#### WHAT NEEDS TO BE DONE:
Check each line below for the word "computer" and give the count alone.

[STORED DATA]

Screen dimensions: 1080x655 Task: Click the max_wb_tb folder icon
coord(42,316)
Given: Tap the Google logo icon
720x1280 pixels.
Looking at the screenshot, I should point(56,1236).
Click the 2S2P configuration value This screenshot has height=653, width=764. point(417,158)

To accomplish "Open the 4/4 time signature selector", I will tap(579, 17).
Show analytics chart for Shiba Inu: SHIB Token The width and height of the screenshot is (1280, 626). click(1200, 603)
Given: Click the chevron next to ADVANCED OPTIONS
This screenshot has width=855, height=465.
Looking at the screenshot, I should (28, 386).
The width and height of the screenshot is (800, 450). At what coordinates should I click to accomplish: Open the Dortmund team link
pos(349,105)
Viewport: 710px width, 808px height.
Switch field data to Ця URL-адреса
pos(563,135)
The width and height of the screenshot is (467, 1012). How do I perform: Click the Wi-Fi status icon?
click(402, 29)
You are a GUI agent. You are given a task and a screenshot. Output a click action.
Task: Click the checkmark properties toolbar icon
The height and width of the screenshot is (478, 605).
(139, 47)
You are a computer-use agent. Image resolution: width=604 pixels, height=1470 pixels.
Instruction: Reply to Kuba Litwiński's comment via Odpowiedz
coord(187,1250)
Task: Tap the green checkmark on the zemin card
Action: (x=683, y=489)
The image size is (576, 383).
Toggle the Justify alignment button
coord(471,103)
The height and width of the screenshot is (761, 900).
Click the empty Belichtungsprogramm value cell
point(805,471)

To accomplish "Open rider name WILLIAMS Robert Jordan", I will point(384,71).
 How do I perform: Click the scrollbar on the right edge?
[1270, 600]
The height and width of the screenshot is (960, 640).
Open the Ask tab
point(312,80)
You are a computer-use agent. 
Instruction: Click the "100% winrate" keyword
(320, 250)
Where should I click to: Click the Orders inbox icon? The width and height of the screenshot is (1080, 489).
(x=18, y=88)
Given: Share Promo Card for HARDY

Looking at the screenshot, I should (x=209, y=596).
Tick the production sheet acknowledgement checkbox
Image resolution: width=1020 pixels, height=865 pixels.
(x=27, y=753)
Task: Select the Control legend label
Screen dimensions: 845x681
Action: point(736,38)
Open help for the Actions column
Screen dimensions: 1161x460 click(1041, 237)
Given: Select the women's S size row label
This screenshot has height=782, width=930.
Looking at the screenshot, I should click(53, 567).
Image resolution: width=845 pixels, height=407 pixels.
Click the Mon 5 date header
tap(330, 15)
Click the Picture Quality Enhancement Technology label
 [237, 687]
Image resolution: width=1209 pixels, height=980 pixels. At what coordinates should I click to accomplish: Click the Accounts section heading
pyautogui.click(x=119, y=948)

[/STORED DATA]

#### FINAL ANSWER:
2